Evremar (also Ebramar or Ehremar) was Latin Patriarch of Jerusalem from 1102 to 1105 or 1107, and then Archbishop of Caesarea.

Evremar was a priest from Thérouanne in France who in old age went east with the First Crusade. In 1102 Dagobert of Pisa was deposed as Patriarch by the papal legate, Cardinal Robert of Paris, on charges of misconduct brought by the King of Jerusalem, Baldwin I. When the legate asked for a candidate to be the new patriarch, the Palestinian bishops suggested Evremar, who was known for his piety and charity. Baldwin was happy to accept the appointment as he knew that Evremar, unlike Dagobert, would not set the claims of the church against his power as king.

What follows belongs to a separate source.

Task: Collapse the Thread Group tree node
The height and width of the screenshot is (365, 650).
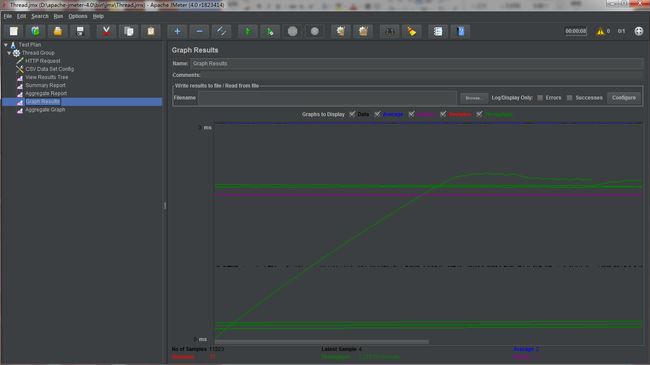Action: [9, 53]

In 1104, Baldwin accepted the surrender of Acre on a promise that the Moslem residents would be allowed to leave safely with their property, but Genoese sailors ignored the promise and murdered and robbed them. Baldwin was furious and would have attacked the Genoese but Evremar patched up a reconciliation. Shortly afterwards, he came to assist with the conquest of Jaffa at Baldwin's request with the True Cross to encourage the troops, and one hundred and fifty men he had recruited.

In the same year Dagobert went to Rome to appeal against his deposition, and Pope Paschal II reinstated him. When Evremar heard about this, he went to Rome, but he arrived to find his rival had died. Paschal was then inclined to re-appoint Evremar, but king Baldwin had become dissatisfied with him, considering him inefficient. Baldwin sent Arnulf of Chocques, who had himself been displaced as patriarch in favour of Dagobert in 1099, to oppose Evremar. Paschal sent Ghibbelin of Arles, Archbishop of Arles, to Jerusalem as legate to decide the matter. Ghibbelin found that Evremar was unfitted for the position and declared it vacant, and Baldwin then proposed Ghibbelin himself as patriarch. He accepted and Evremar was compensated with the Archbishopric of Caesarea.

In 1119 he again blessed troops before battle with the True Cross. He was a signatory to the canons agreed by the Council of Nablus in 1120, and in 1123 he was a signatory to the Pactum Warmundi, a treaty of alliance between the Kingdom of Jerusalem and the Republic of Venice. His date of death is not known.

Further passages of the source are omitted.